Synopsis: Zoë Clark thinks her world will implode when her fiancé dumps her on the eve of their splashy wedding. After nearly a decade with her college sweetheart, Zoë feels like a teenager about to be eaten alive by the New York dating scene. And her problems don’t end there. Zoë works a less-than-ideal job, managing other people’s careers while her own ambitions wither. To add insult to injury, she does so in the employ of a larger than life woman whose staff measures the boss’s emotional state by the zealousness of her make up application. Quitting is out of the question; Zoë’s rent doubled when her fiancé bailed. Enter Oscar Thornton. He’s handsome, charming, attentive and rich - the perfect boyfriend. But does he harbor a dark secret? Or will Zoë torpedo her newfound happiness by indulging a far fetched suspicion? The Hazards of Hunting While Heartbroken tells the story of a young woman who sets out to find a man to solve her problems. Instead she finds herself facing her own shortcomings, testing her oldest friendships and realizing that she has the power to make herself happy. Packed with snappy dialogue and playful wit, The Hazards of Hunting While Heartbroken will strike a chord with any woman who’s ever allowed herself to think, My life would be perfect, if I could just meet the right guy.
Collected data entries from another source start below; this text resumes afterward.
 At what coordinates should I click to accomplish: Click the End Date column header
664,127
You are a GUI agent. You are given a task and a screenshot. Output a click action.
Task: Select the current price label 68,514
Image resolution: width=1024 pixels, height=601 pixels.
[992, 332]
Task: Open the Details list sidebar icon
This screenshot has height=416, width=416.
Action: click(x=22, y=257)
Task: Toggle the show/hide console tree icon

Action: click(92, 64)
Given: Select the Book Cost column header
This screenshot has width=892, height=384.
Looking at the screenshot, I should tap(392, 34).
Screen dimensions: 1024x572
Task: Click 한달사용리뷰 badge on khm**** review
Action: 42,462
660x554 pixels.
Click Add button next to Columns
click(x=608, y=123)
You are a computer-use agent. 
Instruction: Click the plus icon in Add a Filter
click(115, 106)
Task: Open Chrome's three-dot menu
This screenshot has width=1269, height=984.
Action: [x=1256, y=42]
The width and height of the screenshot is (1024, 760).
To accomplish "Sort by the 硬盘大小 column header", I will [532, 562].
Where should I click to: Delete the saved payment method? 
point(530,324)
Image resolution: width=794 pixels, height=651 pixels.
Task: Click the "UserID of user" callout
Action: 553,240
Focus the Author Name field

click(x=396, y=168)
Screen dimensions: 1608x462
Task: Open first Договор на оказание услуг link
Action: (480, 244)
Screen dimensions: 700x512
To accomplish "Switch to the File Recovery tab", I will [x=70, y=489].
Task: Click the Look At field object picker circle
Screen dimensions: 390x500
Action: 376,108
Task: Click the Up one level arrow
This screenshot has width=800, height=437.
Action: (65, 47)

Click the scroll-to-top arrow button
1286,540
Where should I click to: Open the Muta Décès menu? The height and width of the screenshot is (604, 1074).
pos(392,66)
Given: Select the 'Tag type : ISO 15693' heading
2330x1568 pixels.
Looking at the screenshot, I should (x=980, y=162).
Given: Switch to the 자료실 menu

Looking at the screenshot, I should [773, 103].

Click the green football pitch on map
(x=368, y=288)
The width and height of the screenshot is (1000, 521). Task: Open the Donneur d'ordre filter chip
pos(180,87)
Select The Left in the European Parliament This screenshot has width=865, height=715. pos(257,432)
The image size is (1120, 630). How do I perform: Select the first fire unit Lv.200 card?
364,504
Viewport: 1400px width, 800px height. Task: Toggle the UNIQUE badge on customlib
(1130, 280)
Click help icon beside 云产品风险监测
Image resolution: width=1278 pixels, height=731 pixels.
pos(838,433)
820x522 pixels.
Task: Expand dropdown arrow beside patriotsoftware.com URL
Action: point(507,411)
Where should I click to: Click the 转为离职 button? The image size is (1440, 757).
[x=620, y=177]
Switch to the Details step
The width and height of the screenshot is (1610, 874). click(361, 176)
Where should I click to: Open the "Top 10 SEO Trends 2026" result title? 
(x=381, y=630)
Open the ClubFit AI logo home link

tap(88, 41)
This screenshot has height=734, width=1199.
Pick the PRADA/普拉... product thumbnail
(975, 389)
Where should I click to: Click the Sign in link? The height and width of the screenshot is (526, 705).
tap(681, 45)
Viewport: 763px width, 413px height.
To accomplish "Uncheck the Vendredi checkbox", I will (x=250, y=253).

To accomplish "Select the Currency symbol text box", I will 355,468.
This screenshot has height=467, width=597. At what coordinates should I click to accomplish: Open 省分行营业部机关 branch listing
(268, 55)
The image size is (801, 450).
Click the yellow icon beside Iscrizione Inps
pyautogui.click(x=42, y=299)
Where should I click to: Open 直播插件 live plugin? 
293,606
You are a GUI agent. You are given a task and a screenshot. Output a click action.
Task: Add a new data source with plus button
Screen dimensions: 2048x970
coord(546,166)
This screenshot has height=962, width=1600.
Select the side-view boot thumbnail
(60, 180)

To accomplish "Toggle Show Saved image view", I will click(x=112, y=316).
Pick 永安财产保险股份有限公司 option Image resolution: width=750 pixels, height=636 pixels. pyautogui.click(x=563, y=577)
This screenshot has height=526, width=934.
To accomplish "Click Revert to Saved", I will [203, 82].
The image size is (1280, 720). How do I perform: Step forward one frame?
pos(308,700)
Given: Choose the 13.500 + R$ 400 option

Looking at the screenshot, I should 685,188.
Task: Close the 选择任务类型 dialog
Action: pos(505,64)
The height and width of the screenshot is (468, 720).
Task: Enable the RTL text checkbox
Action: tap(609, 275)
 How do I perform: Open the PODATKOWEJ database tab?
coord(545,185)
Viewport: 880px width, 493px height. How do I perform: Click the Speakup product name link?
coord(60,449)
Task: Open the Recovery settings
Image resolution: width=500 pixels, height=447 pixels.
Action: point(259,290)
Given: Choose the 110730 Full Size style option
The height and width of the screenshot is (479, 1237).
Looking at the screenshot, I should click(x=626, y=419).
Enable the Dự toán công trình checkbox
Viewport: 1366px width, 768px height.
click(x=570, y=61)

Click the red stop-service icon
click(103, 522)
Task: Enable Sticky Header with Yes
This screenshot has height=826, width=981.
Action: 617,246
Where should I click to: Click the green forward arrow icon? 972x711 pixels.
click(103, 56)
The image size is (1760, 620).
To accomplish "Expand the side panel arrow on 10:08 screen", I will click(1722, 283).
My Take: When you are lying by the pool there is a specific type of book you want to have with you to pass the time. Each person has specific qualifications. For me, I like an easy reader, so this book went in my suitcase on my recent honeymoon to Tahiti and it was the perfect companion to the pool. I read it in a day and found it wholly entertaining.

The Hazards of Hunting While Heartbroken, I'm going to be honest with you, takes you on some weird twists and turns. Don't go in expecting the usual out of the characters. However, if you want some entertainment, pick this book up! Zoe, our leading lady, has had a tough year. Her engagement was called off when she found out her fiance was gay. That's a tough one but you can't really change his mind so she has to move forward. She has a job with a boss that is crazy but at least can provide her with some distractions and she has a good group of friends.

One day while at work she gets some flowers from a secret admirer. Deciding she has nothing to lose she goes out on a date with this man and it seems like he could potentially be the man of her dreams. He is charming and good looking and rich even. However, as Zoe might find out, if something seems to good to be true, it just might be.

Like I said, a totally fun read, however, without spoiling it for you, if I wasn't by the beach, the twist and turns might have been a little too wacky for me. Totally glad I read it though!

Cover Lust: I love this cover! It is what made me want to read this book!